Not new to KETO, but new to these Ketone Levels - HELP!


(Canaan Perry) #1

Hi, sorry if this is covered already somewhere, but I’ll take the chastising in exchange for an answer or comforting response…
This is probably my 7th or 8th time going on the KETO diet. In the past I have been on it, practicing probably what is considered dirty keto and having mediocre results. I have a blood test meter and have never gotten obove 1.8 or so.
I’ve been off of my diet since spring due to lockdown and a case of the f-its. Last week I started again by fasting for 3 days with protein shakes, bone broth, and lots of water. Two days after my first meal, I measured by blood and it was 3.2 - a number I have never achieved before… next day was 3.4. Today, I measured in the evening (around the same time as the previous attempts) and it was 4.2!
I have read that “nutritional ketosis” is between .5 and 3 so I’m a little concerned that my numbers are 1. already above that and 2. rising. I am sticking to a relatively simple diet of salad with blue cheese dressing along with some bacon bits, avacado slices, etc… butter coffees in the morning with MCT capsules. This is the same routine I have always used.
My question is - 1. why in the world is this attempt yielding 5x more results than previous attempts with most known metrics being consistent between attempts and 2. why is my level increasing, beyond what is generally considered beneficial for weight loss, and 3. what can I do to curb my ketone level to go back down to optimal nutritional ketone levels, or is this even something I need to be worrying about?

Thank you very much for reading!


(Michael - When reality fails to meet expectations, the problem is not reality.) #2

(Allie) #3

Don’t chase numbers. Blood ketone levels have no correlation with how much body fat you’re burning.


(You've tried everything else; why not try bacon?) #4

You’ve probably seen Volek’s and Phinney’s famous chart of the levels of ketosis. As it indicates, they define “nutritional ketosis” as beginning around 0.5 mmol/L of serum β-hydroxybutyrate, and going up to around 3.0. “Fasting ketosis” is characterised by levels of β-hydroxybutyrate that are somewhat higher than that, and the risk for ketoacidosis begins to be a concern around 10.0 (although Dr. Phinney says that symptoms don’t generally start until β-hydroxybutyrate reaches the neighbourhood of 20.0).

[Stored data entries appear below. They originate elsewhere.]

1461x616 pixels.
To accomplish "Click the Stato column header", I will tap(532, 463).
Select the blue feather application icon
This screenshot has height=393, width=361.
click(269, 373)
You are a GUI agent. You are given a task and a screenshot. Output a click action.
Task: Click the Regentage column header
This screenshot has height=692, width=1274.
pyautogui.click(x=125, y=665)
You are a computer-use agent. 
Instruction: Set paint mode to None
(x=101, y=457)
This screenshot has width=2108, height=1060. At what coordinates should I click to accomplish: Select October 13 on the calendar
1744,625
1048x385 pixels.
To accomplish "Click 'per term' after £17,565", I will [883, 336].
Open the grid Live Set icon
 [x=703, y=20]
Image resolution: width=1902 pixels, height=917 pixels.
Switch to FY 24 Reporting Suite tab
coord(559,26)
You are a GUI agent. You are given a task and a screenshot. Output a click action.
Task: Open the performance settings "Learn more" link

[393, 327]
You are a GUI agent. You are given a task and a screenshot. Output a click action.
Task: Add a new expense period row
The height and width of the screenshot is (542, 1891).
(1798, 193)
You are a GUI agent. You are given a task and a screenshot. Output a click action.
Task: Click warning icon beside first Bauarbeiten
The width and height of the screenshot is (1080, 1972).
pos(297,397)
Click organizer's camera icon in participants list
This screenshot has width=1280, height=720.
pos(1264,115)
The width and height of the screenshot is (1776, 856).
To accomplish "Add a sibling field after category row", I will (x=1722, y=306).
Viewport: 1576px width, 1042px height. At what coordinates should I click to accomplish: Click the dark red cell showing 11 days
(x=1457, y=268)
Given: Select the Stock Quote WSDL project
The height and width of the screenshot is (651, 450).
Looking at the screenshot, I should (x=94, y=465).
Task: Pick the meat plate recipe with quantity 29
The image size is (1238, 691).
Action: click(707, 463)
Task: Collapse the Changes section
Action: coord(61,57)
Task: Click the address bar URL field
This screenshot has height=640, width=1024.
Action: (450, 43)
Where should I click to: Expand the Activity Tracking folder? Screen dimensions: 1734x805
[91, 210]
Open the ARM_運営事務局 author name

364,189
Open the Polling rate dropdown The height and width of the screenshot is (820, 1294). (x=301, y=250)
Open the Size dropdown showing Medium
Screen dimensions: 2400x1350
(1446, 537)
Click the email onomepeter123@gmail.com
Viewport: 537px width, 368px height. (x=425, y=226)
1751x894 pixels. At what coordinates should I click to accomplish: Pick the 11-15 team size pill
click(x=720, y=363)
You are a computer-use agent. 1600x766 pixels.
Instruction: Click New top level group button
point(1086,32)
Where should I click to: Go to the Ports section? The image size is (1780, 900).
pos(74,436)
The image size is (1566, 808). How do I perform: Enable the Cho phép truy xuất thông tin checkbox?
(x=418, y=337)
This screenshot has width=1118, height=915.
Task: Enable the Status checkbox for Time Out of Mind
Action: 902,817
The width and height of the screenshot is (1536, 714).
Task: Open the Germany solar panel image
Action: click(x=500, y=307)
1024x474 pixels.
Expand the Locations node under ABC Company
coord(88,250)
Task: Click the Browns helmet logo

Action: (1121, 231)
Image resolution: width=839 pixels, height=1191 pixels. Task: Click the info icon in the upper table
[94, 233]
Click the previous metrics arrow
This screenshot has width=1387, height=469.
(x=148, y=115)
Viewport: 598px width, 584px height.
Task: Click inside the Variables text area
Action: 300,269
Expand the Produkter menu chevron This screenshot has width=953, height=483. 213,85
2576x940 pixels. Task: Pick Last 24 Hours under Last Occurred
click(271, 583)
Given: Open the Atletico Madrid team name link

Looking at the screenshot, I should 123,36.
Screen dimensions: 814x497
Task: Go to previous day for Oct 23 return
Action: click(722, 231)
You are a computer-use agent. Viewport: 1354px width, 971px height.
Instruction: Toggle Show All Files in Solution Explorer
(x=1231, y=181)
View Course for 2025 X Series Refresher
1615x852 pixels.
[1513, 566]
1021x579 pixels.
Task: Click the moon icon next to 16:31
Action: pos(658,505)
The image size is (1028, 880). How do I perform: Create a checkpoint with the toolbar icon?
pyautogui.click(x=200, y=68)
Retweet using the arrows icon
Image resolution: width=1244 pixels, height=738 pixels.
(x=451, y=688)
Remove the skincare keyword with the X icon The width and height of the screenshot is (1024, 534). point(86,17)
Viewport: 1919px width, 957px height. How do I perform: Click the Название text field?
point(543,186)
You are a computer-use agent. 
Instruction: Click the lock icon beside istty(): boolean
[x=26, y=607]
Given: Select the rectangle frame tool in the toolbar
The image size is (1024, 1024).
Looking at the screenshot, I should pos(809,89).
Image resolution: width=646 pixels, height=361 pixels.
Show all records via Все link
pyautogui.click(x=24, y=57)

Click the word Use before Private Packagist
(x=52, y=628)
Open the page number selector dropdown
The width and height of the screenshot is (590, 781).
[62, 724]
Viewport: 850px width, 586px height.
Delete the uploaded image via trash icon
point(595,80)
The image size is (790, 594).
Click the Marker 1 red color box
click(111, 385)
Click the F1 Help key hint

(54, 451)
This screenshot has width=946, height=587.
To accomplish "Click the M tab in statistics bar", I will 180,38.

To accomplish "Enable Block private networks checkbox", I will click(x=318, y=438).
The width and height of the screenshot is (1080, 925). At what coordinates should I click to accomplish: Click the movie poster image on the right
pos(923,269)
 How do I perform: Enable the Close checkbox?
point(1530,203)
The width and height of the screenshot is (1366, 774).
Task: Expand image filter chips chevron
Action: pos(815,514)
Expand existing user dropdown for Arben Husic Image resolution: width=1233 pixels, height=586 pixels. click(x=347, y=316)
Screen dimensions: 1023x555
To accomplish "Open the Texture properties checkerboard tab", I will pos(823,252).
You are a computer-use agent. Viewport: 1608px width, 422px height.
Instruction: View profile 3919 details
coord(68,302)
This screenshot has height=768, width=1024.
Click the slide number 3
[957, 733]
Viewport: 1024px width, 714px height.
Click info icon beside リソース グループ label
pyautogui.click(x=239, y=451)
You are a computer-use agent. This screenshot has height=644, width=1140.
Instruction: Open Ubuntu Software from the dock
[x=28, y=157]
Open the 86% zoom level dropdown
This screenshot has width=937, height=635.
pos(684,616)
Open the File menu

That your β-hydroxybutyrate level reached fasting levels is not particularly surprising. Ketone levels vary a lot. If you were exercising, that could explain the higher level, or it could just be the result of your particular metabolism. Also, I would expect your readings to drop at some point, if you continue on a ketogenic diet for a while. As we go on, the liver seems to get a bit better at matching production to consumption. (Not only that, but as the muscles re-adapt to metabolising fatty acids, they stop needing ketones, so the liver doesn’t need to produce as much.) In many people, β-hydroxybutyrate readings can get very low, and yet we know they have to be in ketosis, because (a) they aren’t eating carbohydrate, and (b) they aren’t dead.

Dr. Phinney states in a fairly recent video that, while they think they see more benefits from a reading of 1.0 than from 0.5, readings above 1.0 don’t appear to confer any particular added benefit. So he tells patients not to try to chase particular ketone readings. Remember that your blood ketone reading is a measure of the gap between production and consumption. But it’s the best indicator we have of what’s going on.


(Canaan Perry) #5

Sounds like great advice from all, thank you very much. My previous readings were all taken in the evening, probably at least an hour or two after dinner. This morning about an hour after waking, I measured at 2.7, so that’s a bit reassuring that it’s not continuing to climb. I think I will measure less and just keep an eye on the scale and watch how I feel.

Thanks again!


(Bob M) #6

Actually, they probably will climb. My lowest ketones (and highest blood sugar) are always in the morning; my highest ketones (and lowest blood sugar) are always in the evening.


#7

No such thing. Your ketone levels and rate of fat loss aren’t connected. I lost 100lbs and without fasting rarely ever hit 1.0. Only thing I can think of since you used a lot of protein shakes that you cranked up your metabolism to metabolize it. Protein takes a lot of horsepower to digest and our metabolisms respond to that. I lost a lot more when I went higher protein than I did when I was intentionally trying to keep it low. Also, MCTs artificially raise your ketone levels. So when your using them you can’t take your readings at face value.


(Scott) #8

Going two years now and converted to carnivore four months ago and have yet to measure anything but my weight once daily.


#9

" by fasting for 3 days with protein shakes, bone broth, and lots of water"
Is that fasting?


(You've tried everything else; why not try bacon?) #10

Actually, I’ve heard a well-formulated ketogenic diet described as being just like fasting, but without the hunger.

I don’t do hunger well, which is why I like keto.